Modern invented name, possibly a stylized form of Myra (Greek, meaning myrrh or fragrant oil).
Myaira is a name of rare and striking individuality, most likely a creative variant of Myra — a name with an intriguing literary origin. Unlike most classical names, Myra was essentially invented by the English poet Fulke Greville (1554–1628), who used it as the name of his poetic beloved in his sonnet sequence *Caelica*. Greville may have drawn on the Greek *myrrh* (*smyrna*, σμύρνη), the bittersweet aromatic resin that was one of the ancient world's most precious trade goods and one of the gifts of the Magi in the Nativity story.
Myrrh's associations — costly, exotic, used in both perfume and embalming — gave the name a quality of preciousness touched with melancholy. The *-aira* ending that transforms Myra into Myaira has parallels in several naming traditions: it echoes the Irish *-aire* suffix (meaning 'watchman' or 'guardian'), the Arabic feminine *-aira* construction, and the musical quality found in names like Kiara, Tiara, and Zaira. This ending lightens the name while extending its musicality, adding two additional syllables that shift the emphasis and give the name a more flowing, open character.

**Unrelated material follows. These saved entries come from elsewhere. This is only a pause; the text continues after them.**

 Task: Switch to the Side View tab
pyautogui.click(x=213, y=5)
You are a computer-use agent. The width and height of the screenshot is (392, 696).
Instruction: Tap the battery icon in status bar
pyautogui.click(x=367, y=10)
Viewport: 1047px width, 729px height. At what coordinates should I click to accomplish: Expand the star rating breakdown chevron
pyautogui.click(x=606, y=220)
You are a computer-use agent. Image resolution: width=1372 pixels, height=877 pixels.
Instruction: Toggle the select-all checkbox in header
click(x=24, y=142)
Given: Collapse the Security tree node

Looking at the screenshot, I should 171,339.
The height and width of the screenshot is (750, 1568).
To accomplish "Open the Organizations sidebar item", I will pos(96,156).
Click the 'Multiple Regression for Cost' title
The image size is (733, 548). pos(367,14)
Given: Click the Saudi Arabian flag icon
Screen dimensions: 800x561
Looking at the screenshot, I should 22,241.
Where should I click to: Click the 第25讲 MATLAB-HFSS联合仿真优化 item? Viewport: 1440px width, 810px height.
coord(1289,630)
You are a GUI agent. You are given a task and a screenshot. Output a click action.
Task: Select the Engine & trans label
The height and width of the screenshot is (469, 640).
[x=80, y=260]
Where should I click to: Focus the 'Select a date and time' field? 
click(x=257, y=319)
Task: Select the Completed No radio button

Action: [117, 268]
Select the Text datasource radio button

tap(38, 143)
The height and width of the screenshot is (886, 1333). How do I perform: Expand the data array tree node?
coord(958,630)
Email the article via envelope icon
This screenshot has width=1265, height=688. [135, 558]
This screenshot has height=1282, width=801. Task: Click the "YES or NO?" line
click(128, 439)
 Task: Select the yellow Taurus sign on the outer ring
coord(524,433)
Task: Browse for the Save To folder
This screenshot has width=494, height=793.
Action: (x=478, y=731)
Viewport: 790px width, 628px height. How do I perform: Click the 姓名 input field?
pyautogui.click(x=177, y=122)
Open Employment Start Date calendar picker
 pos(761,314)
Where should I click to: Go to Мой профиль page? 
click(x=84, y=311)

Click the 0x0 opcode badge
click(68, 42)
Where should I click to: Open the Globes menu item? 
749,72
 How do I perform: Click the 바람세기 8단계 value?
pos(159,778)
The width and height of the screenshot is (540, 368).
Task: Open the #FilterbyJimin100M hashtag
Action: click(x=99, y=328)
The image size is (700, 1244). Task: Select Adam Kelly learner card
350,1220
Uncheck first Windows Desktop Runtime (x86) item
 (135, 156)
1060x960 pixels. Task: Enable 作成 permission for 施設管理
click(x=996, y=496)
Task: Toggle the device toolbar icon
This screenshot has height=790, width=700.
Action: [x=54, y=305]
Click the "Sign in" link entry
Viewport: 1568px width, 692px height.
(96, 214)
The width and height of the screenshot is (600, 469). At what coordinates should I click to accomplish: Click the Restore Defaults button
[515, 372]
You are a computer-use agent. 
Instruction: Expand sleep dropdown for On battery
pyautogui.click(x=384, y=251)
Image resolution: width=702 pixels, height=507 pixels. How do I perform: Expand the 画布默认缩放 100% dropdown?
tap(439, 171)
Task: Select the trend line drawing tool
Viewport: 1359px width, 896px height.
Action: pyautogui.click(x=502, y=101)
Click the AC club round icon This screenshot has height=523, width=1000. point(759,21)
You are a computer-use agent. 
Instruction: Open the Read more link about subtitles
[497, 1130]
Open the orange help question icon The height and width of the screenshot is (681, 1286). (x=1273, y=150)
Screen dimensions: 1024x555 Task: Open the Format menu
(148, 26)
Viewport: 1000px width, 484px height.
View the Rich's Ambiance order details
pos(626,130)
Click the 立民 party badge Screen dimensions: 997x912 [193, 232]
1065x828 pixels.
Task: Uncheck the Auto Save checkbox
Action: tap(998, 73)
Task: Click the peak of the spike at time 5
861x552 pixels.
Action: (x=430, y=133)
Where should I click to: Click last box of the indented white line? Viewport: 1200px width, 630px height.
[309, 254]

The resulting sound — my-AIR-a — has a lightness to it, almost aeriform. In the landscape of contemporary naming, Myaira occupies a space between the familiar and the entirely invented. It feels immediately pronounceable and intuitively feminine, without belonging to any single ethnic or cultural tradition. This flexibility is part of its appeal — it can sit comfortably in many communities, carrying different resonances depending on the family who bestows it, while always retaining a sense of something slightly apart, slightly luminous.